* [Exercise aim]:
Reproduce verbatim the lines of the material below, starting at the line with "Home (545, 58)" and ending at the line with "slagthuset restaurang meny (52, 1708)", both inclusive; skip the rest.

* [Input for this task]:
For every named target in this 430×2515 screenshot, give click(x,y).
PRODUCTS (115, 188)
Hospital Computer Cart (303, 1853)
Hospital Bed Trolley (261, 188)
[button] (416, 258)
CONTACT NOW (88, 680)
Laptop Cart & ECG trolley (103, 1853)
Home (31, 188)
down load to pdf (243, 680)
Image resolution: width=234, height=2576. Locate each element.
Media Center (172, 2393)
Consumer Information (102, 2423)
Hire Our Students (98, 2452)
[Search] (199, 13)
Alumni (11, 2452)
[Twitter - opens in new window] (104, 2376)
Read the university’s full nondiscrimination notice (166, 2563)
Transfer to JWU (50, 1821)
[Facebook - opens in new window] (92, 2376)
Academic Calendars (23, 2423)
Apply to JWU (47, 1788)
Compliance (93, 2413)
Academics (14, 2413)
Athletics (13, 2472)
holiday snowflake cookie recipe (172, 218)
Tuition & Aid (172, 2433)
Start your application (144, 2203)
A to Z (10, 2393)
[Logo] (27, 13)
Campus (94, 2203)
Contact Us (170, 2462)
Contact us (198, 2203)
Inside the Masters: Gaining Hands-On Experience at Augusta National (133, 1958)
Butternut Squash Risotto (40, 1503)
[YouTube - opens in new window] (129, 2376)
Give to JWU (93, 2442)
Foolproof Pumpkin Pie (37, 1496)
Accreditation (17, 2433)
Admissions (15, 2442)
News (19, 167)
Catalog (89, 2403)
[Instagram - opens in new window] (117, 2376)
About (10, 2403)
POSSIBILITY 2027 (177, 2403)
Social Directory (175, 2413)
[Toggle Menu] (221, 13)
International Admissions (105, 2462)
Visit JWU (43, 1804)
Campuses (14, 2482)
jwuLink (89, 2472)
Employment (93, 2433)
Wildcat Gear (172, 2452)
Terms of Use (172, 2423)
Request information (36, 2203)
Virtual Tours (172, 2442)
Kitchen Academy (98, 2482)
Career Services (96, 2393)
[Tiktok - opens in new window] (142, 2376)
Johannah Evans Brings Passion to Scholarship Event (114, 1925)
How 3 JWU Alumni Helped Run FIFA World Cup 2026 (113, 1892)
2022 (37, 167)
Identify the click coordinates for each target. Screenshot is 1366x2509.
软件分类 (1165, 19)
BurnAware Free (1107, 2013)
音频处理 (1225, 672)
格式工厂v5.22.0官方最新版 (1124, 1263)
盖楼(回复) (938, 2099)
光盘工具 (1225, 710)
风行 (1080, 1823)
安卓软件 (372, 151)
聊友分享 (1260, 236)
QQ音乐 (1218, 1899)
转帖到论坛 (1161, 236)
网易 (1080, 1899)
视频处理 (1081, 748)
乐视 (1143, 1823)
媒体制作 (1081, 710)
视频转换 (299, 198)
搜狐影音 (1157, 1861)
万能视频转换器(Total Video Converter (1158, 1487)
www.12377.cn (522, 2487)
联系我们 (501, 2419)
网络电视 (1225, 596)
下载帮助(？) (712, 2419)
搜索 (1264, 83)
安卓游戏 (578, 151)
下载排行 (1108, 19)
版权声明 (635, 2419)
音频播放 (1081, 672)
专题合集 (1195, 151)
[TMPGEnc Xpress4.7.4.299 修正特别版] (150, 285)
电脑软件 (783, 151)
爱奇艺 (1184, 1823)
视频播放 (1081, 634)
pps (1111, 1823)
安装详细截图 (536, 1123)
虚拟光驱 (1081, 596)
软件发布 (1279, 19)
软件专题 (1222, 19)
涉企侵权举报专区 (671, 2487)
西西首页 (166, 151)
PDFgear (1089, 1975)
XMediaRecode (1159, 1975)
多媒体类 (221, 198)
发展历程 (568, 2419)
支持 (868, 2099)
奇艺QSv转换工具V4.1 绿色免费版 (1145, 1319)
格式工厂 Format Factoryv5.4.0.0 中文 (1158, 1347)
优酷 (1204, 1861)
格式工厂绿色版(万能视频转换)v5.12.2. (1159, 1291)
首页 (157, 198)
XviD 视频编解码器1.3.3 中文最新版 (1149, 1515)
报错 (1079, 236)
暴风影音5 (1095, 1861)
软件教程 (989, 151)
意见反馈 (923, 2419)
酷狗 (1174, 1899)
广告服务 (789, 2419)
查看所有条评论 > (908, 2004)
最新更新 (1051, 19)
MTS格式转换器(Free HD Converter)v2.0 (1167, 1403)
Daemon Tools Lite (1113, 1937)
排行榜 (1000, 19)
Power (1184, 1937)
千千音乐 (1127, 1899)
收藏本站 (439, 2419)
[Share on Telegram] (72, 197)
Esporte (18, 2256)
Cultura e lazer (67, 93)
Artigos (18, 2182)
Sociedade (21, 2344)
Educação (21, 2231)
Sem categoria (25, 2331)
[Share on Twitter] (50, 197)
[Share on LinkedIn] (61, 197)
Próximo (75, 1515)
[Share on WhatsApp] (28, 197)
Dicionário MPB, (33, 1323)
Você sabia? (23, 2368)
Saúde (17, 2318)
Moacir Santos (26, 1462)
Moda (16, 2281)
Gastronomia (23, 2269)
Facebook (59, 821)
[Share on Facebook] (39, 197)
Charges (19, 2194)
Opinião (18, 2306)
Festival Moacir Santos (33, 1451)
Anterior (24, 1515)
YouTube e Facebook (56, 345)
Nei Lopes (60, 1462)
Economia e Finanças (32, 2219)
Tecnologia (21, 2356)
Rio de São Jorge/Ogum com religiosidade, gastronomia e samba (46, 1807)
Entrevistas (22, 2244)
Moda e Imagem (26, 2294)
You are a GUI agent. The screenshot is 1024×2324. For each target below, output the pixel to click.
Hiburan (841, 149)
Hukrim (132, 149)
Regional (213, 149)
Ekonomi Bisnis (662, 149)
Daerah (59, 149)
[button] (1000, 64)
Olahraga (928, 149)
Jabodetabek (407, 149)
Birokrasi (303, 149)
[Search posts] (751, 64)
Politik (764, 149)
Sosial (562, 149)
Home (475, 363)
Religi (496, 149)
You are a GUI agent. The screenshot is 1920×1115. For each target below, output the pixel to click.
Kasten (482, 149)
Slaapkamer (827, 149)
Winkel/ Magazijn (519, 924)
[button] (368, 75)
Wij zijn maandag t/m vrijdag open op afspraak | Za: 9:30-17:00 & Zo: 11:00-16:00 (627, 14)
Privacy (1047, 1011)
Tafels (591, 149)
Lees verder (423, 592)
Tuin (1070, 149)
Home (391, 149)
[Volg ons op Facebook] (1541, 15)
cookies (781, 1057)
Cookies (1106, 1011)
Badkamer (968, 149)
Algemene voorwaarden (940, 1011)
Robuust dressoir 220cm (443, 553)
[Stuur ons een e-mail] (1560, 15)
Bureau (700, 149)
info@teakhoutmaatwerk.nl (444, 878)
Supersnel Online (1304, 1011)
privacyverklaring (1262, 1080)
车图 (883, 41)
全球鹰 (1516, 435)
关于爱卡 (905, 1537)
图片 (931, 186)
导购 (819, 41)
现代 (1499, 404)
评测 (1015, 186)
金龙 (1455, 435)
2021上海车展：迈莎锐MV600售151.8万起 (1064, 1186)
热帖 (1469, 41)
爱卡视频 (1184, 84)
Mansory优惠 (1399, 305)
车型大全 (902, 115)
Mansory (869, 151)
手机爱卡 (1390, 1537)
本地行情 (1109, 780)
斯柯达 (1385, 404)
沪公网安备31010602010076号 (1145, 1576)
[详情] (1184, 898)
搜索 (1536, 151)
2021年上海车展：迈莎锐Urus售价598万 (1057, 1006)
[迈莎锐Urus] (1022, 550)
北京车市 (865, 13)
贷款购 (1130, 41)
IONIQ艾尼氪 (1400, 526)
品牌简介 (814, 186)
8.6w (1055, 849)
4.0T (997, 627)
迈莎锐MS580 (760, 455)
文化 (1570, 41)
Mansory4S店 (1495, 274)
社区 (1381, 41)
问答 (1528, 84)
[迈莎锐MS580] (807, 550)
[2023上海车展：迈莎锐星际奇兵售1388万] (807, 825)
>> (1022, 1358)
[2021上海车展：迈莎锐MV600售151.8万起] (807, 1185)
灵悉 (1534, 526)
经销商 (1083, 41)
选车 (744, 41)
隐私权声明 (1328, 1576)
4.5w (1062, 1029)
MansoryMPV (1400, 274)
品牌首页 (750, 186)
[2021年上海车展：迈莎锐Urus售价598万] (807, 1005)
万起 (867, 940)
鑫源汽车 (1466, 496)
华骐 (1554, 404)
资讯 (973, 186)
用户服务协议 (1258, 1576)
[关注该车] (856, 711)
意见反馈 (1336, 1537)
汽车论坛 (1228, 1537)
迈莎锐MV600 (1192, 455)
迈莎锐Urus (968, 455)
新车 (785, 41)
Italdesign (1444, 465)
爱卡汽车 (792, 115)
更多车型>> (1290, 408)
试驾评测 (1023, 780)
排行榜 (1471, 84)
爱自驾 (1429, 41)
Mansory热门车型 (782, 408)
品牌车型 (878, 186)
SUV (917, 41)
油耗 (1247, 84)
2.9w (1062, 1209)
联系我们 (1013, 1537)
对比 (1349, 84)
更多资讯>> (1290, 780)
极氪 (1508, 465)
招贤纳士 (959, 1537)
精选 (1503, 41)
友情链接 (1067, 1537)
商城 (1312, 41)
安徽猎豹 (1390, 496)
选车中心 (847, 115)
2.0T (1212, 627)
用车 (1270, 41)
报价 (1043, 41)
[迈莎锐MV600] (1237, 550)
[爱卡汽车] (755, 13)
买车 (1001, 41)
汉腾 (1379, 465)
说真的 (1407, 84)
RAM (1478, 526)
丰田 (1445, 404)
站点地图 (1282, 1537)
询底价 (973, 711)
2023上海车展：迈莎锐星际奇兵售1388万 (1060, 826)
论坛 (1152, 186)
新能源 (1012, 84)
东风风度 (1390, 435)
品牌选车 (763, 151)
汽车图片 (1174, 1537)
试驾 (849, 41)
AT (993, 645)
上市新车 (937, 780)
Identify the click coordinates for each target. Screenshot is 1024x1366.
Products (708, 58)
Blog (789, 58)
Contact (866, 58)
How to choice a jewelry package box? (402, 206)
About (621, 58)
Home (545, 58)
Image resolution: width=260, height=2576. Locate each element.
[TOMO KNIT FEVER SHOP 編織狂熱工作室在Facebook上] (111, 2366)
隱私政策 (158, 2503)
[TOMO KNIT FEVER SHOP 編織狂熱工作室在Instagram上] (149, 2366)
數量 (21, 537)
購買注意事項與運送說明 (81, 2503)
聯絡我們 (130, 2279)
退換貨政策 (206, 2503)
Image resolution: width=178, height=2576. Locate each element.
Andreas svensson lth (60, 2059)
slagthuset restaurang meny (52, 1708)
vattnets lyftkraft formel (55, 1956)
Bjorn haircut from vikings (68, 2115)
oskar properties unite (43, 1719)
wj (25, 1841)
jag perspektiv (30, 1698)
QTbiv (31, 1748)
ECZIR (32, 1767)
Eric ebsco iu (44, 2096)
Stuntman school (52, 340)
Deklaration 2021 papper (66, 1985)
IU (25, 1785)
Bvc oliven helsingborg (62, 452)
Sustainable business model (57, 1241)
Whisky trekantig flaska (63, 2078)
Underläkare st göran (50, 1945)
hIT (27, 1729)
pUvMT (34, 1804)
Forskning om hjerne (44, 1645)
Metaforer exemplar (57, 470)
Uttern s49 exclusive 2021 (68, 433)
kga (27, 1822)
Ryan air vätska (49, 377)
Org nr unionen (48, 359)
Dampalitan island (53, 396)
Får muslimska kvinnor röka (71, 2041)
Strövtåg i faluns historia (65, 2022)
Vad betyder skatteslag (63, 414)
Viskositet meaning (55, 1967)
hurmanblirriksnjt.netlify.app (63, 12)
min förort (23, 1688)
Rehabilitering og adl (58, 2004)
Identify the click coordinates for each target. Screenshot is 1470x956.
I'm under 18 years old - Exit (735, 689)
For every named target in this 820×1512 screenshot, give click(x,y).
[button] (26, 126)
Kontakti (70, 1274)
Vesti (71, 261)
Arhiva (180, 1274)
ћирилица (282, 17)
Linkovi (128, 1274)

* [Result of the task]:
Home (545, 58)
Image resolution: width=260, height=2576. Locate each element.
[TOMO KNIT FEVER SHOP 編織狂熱工作室在Facebook上] (111, 2366)
隱私政策 (158, 2503)
[TOMO KNIT FEVER SHOP 編織狂熱工作室在Instagram上] (149, 2366)
數量 (21, 537)
購買注意事項與運送說明 (81, 2503)
聯絡我們 (130, 2279)
退換貨政策 (206, 2503)
Image resolution: width=178, height=2576. Locate each element.
Andreas svensson lth (60, 2059)
slagthuset restaurang meny (52, 1708)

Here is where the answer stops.